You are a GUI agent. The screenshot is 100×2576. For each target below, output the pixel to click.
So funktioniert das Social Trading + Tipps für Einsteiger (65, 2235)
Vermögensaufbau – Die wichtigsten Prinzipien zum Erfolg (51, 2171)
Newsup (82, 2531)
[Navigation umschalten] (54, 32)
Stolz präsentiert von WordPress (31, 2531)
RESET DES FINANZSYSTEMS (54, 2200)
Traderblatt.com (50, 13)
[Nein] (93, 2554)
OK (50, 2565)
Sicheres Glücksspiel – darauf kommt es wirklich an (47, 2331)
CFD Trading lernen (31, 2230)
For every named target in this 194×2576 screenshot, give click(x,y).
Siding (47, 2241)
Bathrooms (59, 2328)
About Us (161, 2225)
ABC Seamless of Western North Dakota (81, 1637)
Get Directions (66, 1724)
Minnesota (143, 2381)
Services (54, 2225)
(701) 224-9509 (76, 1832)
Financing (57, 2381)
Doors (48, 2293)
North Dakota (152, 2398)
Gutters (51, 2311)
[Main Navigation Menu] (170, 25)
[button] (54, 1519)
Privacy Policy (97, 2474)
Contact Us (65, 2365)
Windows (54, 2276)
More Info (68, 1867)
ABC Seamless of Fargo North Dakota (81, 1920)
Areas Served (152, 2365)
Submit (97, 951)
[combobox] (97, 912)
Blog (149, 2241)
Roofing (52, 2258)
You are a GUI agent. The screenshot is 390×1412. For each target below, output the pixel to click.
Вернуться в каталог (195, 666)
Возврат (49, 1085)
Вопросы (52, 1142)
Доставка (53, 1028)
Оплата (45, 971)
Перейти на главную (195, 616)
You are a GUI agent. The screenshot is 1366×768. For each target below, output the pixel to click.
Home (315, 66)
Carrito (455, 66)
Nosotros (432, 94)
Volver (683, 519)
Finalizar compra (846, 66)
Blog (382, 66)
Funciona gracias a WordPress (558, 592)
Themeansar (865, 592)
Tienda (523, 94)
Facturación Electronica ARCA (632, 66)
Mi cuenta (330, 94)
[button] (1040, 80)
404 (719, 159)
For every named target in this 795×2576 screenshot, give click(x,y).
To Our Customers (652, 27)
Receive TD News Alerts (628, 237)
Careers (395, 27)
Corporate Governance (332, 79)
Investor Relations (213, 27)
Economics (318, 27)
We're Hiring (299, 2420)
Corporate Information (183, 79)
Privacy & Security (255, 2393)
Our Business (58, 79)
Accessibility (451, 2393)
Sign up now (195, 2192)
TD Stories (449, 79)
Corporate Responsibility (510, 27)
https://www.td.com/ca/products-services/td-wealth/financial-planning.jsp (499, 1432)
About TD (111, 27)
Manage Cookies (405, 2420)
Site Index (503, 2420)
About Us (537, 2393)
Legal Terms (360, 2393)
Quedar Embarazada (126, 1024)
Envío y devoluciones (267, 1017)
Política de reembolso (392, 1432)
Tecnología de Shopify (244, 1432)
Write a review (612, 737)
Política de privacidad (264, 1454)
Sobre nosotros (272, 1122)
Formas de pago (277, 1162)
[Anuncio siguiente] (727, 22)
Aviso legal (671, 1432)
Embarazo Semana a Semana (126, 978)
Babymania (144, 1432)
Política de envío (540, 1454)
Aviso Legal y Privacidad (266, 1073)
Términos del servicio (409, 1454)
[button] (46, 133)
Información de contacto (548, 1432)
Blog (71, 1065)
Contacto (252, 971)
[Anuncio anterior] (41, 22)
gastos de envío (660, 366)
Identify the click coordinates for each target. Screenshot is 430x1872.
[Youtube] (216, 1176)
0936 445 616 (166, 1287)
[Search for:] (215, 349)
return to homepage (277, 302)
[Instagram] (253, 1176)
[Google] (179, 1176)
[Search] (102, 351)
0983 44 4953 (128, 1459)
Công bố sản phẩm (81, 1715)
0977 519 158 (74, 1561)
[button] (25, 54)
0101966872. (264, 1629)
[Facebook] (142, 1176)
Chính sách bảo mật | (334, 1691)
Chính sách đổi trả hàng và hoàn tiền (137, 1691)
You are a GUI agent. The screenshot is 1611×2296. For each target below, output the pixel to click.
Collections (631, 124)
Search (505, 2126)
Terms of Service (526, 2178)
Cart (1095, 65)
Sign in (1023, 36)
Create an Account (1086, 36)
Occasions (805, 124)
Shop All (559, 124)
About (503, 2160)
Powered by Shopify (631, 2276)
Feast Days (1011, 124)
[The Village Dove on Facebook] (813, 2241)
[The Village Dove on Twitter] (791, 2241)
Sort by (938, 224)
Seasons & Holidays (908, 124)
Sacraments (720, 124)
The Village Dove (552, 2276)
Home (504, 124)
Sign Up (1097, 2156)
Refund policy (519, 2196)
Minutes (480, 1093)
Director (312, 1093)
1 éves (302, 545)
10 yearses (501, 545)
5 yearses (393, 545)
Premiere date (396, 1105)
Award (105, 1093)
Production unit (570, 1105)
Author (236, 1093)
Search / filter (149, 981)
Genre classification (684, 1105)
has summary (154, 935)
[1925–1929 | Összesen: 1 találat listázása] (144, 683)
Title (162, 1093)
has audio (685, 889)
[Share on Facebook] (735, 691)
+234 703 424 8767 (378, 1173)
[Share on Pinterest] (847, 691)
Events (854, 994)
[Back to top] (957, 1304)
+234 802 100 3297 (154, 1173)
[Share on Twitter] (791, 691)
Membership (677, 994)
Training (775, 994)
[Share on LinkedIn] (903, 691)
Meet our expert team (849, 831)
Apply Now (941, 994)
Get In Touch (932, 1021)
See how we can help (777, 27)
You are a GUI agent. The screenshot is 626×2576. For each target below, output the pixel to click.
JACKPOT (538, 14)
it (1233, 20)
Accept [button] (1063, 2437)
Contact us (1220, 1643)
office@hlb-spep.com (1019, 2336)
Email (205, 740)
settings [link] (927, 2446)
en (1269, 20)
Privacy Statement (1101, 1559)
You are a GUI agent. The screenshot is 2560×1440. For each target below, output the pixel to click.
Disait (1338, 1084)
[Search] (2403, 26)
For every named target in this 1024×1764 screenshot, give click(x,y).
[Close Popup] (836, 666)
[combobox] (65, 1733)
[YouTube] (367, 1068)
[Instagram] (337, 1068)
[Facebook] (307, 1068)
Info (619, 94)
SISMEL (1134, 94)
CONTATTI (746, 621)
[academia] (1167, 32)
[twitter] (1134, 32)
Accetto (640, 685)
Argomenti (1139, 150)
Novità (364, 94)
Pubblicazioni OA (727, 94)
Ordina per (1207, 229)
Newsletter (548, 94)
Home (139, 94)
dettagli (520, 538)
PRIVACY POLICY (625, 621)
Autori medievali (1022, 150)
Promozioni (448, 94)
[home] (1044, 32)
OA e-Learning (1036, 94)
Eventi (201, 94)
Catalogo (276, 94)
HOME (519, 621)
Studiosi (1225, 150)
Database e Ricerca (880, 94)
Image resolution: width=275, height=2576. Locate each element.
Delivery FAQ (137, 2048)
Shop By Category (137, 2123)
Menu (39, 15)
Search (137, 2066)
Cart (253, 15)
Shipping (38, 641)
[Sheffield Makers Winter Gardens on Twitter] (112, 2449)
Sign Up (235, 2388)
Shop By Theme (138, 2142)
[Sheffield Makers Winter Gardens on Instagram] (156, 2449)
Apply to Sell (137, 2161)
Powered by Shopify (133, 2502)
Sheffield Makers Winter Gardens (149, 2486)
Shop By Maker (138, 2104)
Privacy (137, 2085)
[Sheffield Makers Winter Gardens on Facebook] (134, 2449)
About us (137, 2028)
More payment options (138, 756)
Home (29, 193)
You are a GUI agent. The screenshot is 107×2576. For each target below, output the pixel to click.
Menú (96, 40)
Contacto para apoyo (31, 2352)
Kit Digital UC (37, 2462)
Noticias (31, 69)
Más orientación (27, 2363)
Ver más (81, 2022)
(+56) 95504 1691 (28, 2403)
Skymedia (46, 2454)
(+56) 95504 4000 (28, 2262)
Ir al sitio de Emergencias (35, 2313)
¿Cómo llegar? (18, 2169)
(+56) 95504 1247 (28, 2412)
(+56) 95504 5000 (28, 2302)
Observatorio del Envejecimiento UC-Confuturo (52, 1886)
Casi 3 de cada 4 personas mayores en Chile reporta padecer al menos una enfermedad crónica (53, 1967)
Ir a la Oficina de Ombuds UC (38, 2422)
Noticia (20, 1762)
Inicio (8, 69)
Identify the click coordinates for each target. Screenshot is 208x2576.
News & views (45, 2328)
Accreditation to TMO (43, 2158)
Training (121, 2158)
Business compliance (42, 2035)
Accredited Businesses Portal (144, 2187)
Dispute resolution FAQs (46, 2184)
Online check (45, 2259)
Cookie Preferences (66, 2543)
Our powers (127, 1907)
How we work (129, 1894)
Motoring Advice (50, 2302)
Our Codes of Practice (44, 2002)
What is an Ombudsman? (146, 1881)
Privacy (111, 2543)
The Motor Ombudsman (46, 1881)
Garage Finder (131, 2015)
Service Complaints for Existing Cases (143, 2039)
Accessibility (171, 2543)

____________

- [What you are asked to do]
Could you please copy the lines of the listing above exactly, from its first line through the line bearing "CFD Trading lernen (31, 2230)", and nothing more?

- [Response below]
You are a GUI agent. The screenshot is 100×2576. For each target below, output the pixel to click.
So funktioniert das Social Trading + Tipps für Einsteiger (65, 2235)
Vermögensaufbau – Die wichtigsten Prinzipien zum Erfolg (51, 2171)
Newsup (82, 2531)
[Navigation umschalten] (54, 32)
Stolz präsentiert von WordPress (31, 2531)
RESET DES FINANZSYSTEMS (54, 2200)
Traderblatt.com (50, 13)
[Nein] (93, 2554)
OK (50, 2565)
Sicheres Glücksspiel – darauf kommt es wirklich an (47, 2331)
CFD Trading lernen (31, 2230)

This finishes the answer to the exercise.